*SELECTION*.
_____

If you want to motorize it, you will need :

  • A NodeMCU as microcontroller,
  • a servo 9G for the turret,
  • a servo 32G for the tracks,
  • a 4.5V battery,
  • and a tiny breadboard to wire all this stuff.

Step 1: The Frame

To begin, just assemble the main part of the model. This one is easy. We will add all the details at the end.

Step 2: The Top

It begin to be trickier. Don't mistake the "D" and "S" frame, the "D" stand for the driver side (left side), and the "S" stands for the shooter side (right). The perpendicular rods are here the handle the plates and the relief details.

Step 3: The Turret

Assemble some inside details before glueing everything; you won't have access to the inside after.

Step 4: Attach the Turret to the Top

Stack all those circles on the 50mm (or 40mm) screw through the bearing.

Step 5: The Sides

those parts are handled with the four bolts we tied onto the main frame. I made it removable to have a better access to the electronic parts we will put later.

Step 6: The Wheels

We will stack every layers of each wheel around the plastic rolls (it allows a better roll and avoids the thread wear on the wheel). Make sure the wheels are perpendicular compared to the pivot axis. Beware, there are some details to not forget :

For the drive wheel, the teeth must be perfectly aligned. You can assemble the tool with the negative shape of the wheel to help you. Use the rods as a pivot for this wheel.

For the bottom wheels, align the holes for a better looking.

For the top wheels, watch out for the middle layer, this one is thin.

Step 7: The Tracks

Aaaaah, the longest part. Do be hurry for it, it will be long, about half a day for each track.

Cut the tooth link part in 2.5mm material. Cut it in 3mm would be a bit too wide to fit in the wheels slots.

_____

*DATA LINES*.
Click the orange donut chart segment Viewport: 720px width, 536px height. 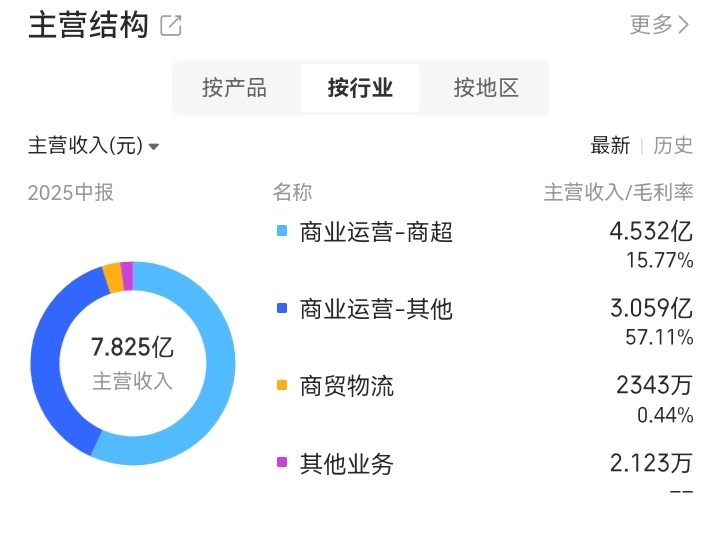tap(112, 278)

_____

*EXERCISES*.
[a] In the build instructions, what does the "D" on the frame stand for?
[b] Reproduce the build instructions from "For the drive wheel, the" to "for each track.".
Rely only on the build instructions for these answers.

*ANSWERS TO THE EXERCISE*.
[a] The driver side (left side).

[b]
For the drive wheel, the teeth must be perfectly aligned. You can assemble the tool with the negative shape of the wheel to help you. Use the rods as a pivot for this wheel.

For the bottom wheels, align the holes for a better looking.

For the top wheels, watch out for the middle layer, this one is thin.

Step 7: The Tracks

Aaaaah, the longest part. Do be hurry for it, it will be long, about half a day for each track.